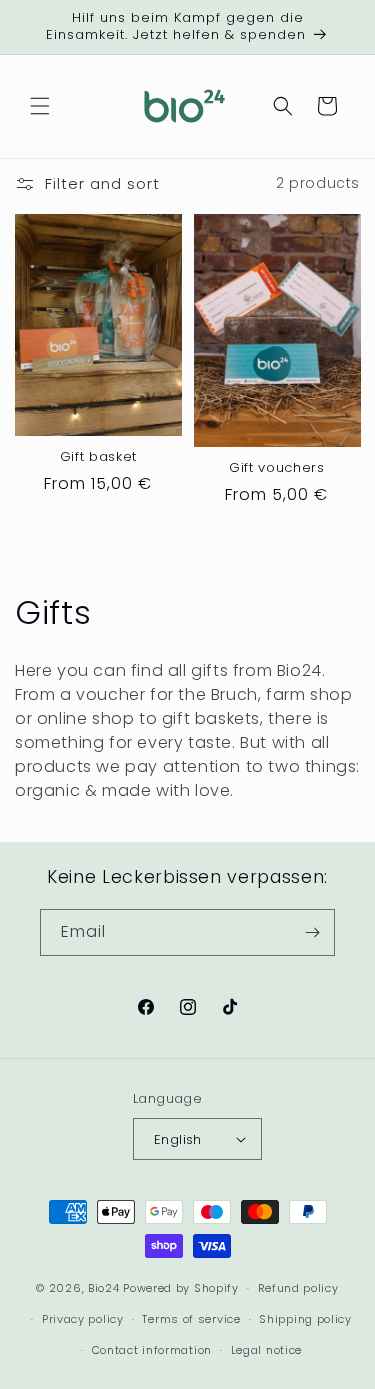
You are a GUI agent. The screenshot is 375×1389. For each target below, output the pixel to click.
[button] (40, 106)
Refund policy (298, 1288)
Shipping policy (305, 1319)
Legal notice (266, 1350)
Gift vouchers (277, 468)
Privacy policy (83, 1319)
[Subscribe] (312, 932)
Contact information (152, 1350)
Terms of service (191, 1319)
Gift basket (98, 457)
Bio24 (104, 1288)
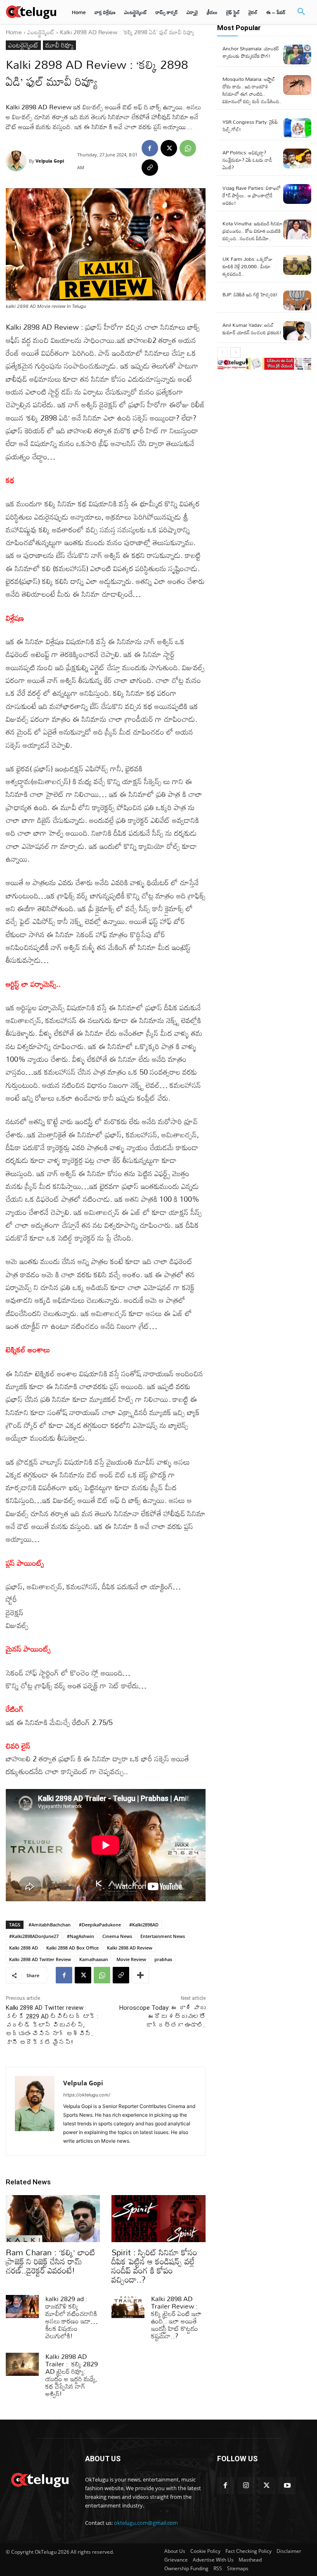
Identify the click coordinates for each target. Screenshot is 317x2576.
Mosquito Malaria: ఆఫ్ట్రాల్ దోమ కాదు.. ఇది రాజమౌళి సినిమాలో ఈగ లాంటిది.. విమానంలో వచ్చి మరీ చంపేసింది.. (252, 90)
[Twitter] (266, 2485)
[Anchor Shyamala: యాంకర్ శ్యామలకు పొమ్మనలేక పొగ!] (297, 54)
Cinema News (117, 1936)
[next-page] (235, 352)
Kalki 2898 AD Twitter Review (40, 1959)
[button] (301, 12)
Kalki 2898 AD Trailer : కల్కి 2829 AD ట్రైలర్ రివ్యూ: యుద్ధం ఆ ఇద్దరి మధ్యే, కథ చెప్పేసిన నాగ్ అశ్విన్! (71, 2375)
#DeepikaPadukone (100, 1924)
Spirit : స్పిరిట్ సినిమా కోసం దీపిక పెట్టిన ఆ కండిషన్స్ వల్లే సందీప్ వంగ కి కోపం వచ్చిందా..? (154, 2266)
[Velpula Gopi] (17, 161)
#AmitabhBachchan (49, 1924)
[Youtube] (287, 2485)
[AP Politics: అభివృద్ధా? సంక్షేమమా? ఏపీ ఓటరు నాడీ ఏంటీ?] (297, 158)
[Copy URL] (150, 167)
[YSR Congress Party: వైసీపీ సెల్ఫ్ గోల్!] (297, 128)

---

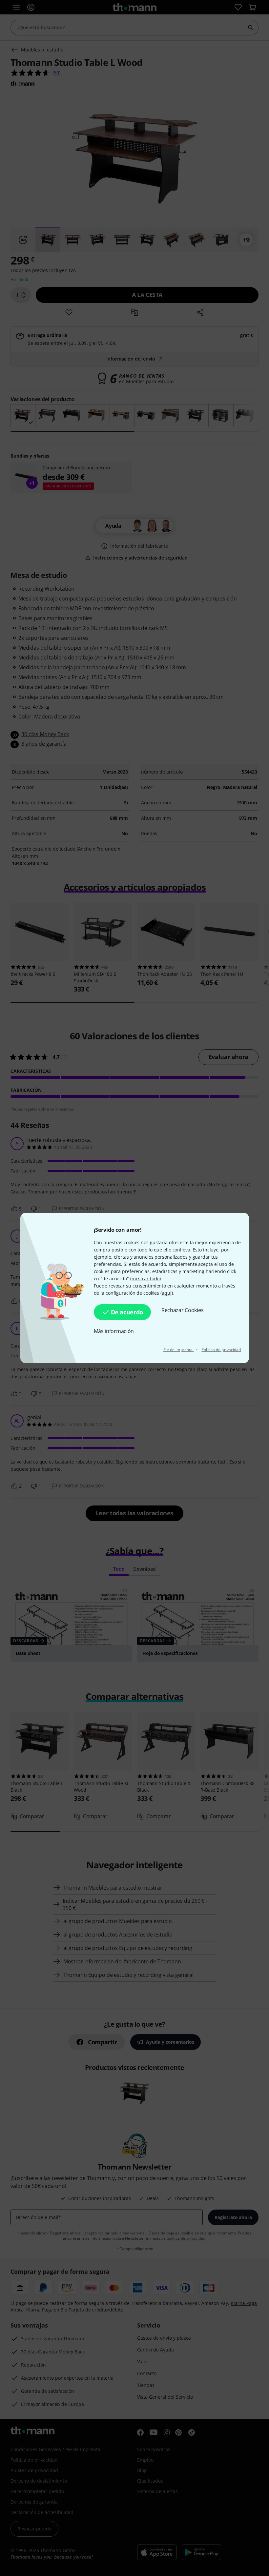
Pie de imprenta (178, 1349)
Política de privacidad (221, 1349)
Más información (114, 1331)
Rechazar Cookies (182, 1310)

● **ACTIVITY**: Return exactly, and only, the lines above starting at the line that contains "Identify the click" and ending at the line that contains "[YSR Congress Party: వైసీపీ".

● **TASK ANSWER**:
Identify the click coordinates for each target. Screenshot is 317x2576.
Mosquito Malaria: ఆఫ్ట్రాల్ దోమ కాదు.. ఇది రాజమౌళి సినిమాలో ఈగ లాంటిది.. విమానంలో వచ్చి మరీ చంపేసింది.. (252, 90)
[Twitter] (266, 2485)
[Anchor Shyamala: యాంకర్ శ్యామలకు పొమ్మనలేక పొగ!] (297, 54)
Cinema News (117, 1936)
[next-page] (235, 352)
Kalki 2898 AD Twitter Review (40, 1959)
[button] (301, 12)
Kalki 2898 AD Trailer : కల్కి 2829 AD ట్రైలర్ రివ్యూ: యుద్ధం ఆ ఇద్దరి మధ్యే, కథ చెప్పేసిన నాగ్ అశ్విన్! (71, 2375)
#DeepikaPadukone (100, 1924)
Spirit : స్పిరిట్ సినిమా కోసం దీపిక పెట్టిన ఆ కండిషన్స్ వల్లే సందీప్ వంగ కి కోపం వచ్చిందా..? (154, 2266)
[Velpula Gopi] (17, 161)
#AmitabhBachchan (49, 1924)
[Youtube] (287, 2485)
[AP Politics: అభివృద్ధా? సంక్షేమమా? ఏపీ ఓటరు నాడీ ఏంటీ?] (297, 158)
[Copy URL] (150, 167)
[YSR Congress Party: వైసీపీ సెల్ఫ్ గోల్!] (297, 128)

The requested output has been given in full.